Trial registration: Registered on November 17, 2017, at ClinicalTrials.gov under number NCT03346070.

https://clinicaltrials.gov/ct2/show/results/NCT03346070?term=NCT03346070&draw=2&rank=1

Anesthesiology & Pain Medicine

sugammadex

morbid obesity

dosing

Sugammadex (Bridion®, Merck & Co., Inc., Kenilworth, NJ, USA), a modified cyclodextrin, reverses neuromuscular blockade (NMB) from the NMB agents (NMBAs), rocuronium and vecuronium.

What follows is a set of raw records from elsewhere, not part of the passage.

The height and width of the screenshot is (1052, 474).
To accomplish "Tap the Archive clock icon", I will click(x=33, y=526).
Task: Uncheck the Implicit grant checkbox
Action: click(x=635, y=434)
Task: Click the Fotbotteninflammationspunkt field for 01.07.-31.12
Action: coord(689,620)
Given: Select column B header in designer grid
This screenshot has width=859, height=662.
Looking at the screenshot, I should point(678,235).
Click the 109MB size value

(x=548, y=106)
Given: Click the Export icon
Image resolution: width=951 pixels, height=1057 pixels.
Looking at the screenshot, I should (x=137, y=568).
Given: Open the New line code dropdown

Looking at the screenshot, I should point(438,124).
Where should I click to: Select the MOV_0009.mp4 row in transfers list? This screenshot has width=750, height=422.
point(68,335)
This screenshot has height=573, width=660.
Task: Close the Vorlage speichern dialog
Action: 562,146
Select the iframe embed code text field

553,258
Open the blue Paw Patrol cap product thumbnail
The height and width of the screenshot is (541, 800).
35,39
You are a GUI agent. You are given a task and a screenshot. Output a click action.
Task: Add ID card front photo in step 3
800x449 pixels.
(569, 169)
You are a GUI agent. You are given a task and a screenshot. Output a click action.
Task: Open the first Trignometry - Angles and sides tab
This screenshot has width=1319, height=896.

Unlike anticholinesterases, which flood nicotinic and muscarinic sites with acetylcholine, sugammadex encapsulates unbound NMBA providing rapid, predictable reversal, and avoiding anticholinesterase side effects and antimuscarinic drug use.

Morbid obesity (body mass index [BMI] > 40 m²/kg) alters anatomy and physiology. Excess neck and pharyngeal adipose tissue make difficult maintenance of airway patency; increased chest wall mass reduces functional residual capacity, with potential hypoxemia with spontaneous ventilation during anesthesia. Increased risk of reflux and impaired airway protective reflexes increase aspiration risk; and obstructive sleep apnea has post-operative respiratory complications. In morbidly obese individuals, increased lean body weight accounts for 20–40% of the excess actual body weight (ABW) [1, 2], leading to increased cardiac output [3] and drug clearance [4]. Alterations in regional blood flow in drug movement among body compartments impact the pharmacokinetics and pharmacodynamics of anesthetics, including volume of distribution and context-sensitive half-times.

Product labels for sugammadex stipulate dosing by ABW without adjusting for body habitus. The clinical development program for sugammadex dosed by ABW, mirroring ABW-based NMBA dosing, provided a consistent molar ratio of sugammadex:NMBA to limit residual block and re-curarization. For many drugs, appropriate weight corrections in morbid obesity remain unexplored. Ideal body weight (IBW) is that associated with maximum life-expectancy for a given height. For morbidly obese patients, IBW is substantially less than ABW, so IBW-based dosing can under-dose [5]. For reversal agents, under-dosing can cause prolonged recovery, residual NMB, or re-curarization. For other medications, ABW-based dosing may be excessive and engender side effects. The pooled clinical trials supporting sugammadex registration included 157 obese patients (BMI ≥ 30 m²/kg); no meaningful differences in sugammadex efficacy or safety arose, supporting no dosage adjustment for obesity. However, data in the morbidly obese are limited.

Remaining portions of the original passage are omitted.